The ideas page contains various interesting NLP ideas.
Intermediate-term goals are to synthesize the 'best-practices', 'best-ideas' from construction grammar and dependency grammar together with OpenCog's current parser, based on the link grammar, into one. The synthesis is to make use of the general principles of coprus linguistics, that is, mining statistical information to obtain concrete parse rules/construction rules.
Current focus is on using mutual information as a basic measure of statistical relatedness, and then using either Markov chains, Markov random fields or Markov logic networks to obtain the colligations, head words, phrases, parse rules, co-reference resolution, and ultimately, hopefully the semes/lexis of the text. The three Markovian systems are listed in terms of increasing complexity; the intent it to only apply the simplest model needed to resolve a particular situation.
- Collect statistics for how often each disjunct parsing rule in link-grammar is used. (Dec 2008, done, have DB of millions of disjuncts)
- Collect statistics for how often pairs of such rules are used together.
- Search for clusters of words that use such rules and such pairs of rules. (preliminary experiments run. Lacking good, high-performance open-source clustering s/w).
The goal of the above is both to expand and also to refine the coverage of the parser. The dictionaries have large collections of words that have been pre-assigned to disjuncts of parse rules. Some of these collections seem to be over-broad. It is quite likely that some of these larger dictionary entries will split into smaller groups. However, these can only be found by means of corpus linguistics.

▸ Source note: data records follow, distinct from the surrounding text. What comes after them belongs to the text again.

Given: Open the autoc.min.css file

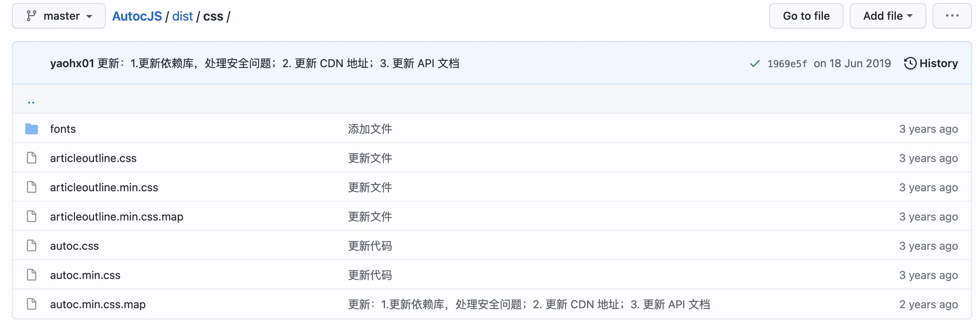Looking at the screenshot, I should coord(85,275).
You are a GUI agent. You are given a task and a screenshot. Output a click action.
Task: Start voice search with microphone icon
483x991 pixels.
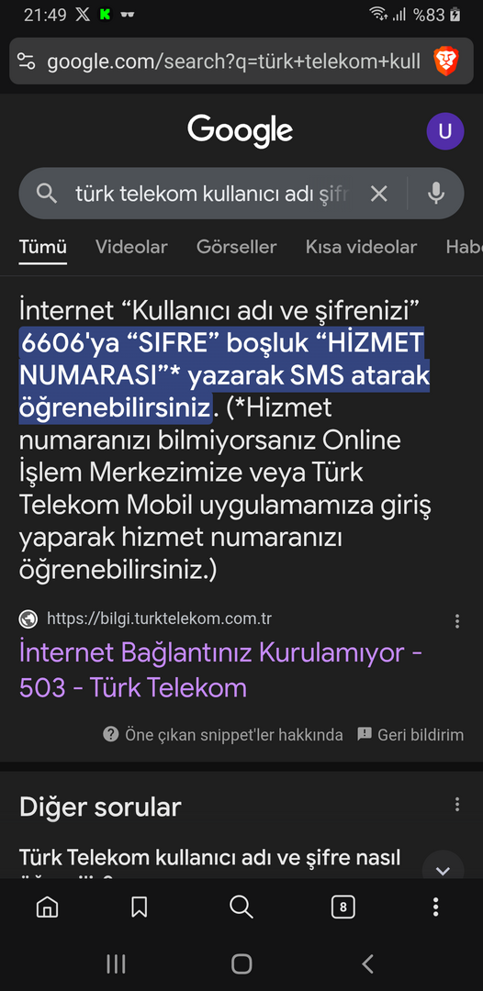pyautogui.click(x=435, y=194)
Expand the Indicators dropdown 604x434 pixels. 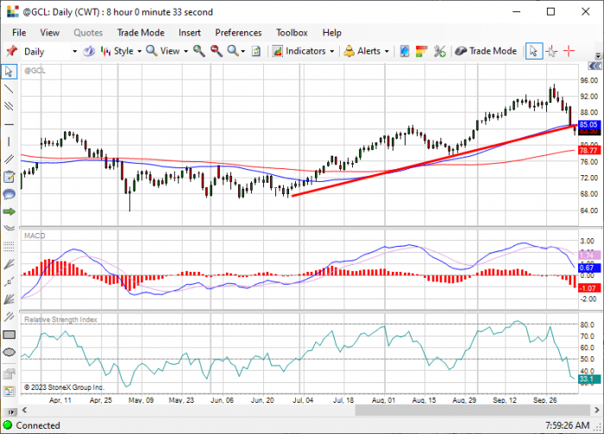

Some preliminary experiments with clustering shows that similar words can be grouped together. There seems to be a lot of interesting, suggestive data is the statistics DB; its contents are more-or-less unexplored.
- Collect statistics on word-sense usage vs. parse rule employed. (As of Jan 2009, a large database of link-grammar disjuncts tagged with word-net word senses has been collected).
The goal here is to discover how parse rules are associated with which word senses. It is very clear that certain word senses are used in only in certain grammatical settings. However, the database appears to contain a lot of interesting relations that have not been discovered, in part because of a lack of appropriate clustering s/w.
Here is a rather long blog entry explaining how things are being done, and what has been found: http://brainwave.opencog.org/2009/01/12/determining-word-senses-from-grammatical-usage/
Yuret's(1998) algo tries to create a dependency tree by computing mutual information (MI) between word pairs. The tree is discovered by computing the maximum spanning tree of the MI between all word pairs. There is an alternate approach: true, hierarchical clustering. In hierarchical clustering, one creates an MI-based metric (MI alone is not a metric), and applies cluster analysis techniques. To get hierarchy, one also looks for and computes metric measures between clusters i.e. one computes the MI between a third word, and a word-pair, instead of just the third word, and the head-word of the pair phrase.
There has been a considerable amount of work done in this area' googling "minimum spanning tree parser" will provide hits to some of this work. These kinds of parsers typically have among the best scores for automatically learning new languages. Also try googling "unsupervised dependency parser".
The phrases "X wrote Y" and "X is the author of Y" are more or less synonymous phrases. Lin and Patel (Lin2001) describe a method for automatically discovering such synonymous phrases. The goal of this task is to implement this paper.
- (Lin2001) Dekang Lin and Patrick Pantel. 2001. "Discovery of Inference Rules for Question Answering." Natural Language Engineering 7(4):343-360)
- This is not a valid GSOC project. Its just a note to myself.
Consider the word pairs "motorcycle crash" (mutual info MI=7.27962) and "motorcycle accident" (MI=7.86758). Compare this to MI(motorcycle, [crash or accident]) = 7.66015 which is higher than the average (MI(moto crash) + MI(moto accident))/2 = 7.57361 So, clustering together the two words, "crash, accident", raises the MI just a tad over the average.
By contrast, this doesn't hold for morphology, so MI(motorcycle, [club or clubs]) <(MI(motorcycle club) + MI(motorcycle clubs))/2. Hmmmm. That's odd ...
- Experiment was performed 4 Sept 2008, dead end. Source code in directory lexical-attr/src/cluster.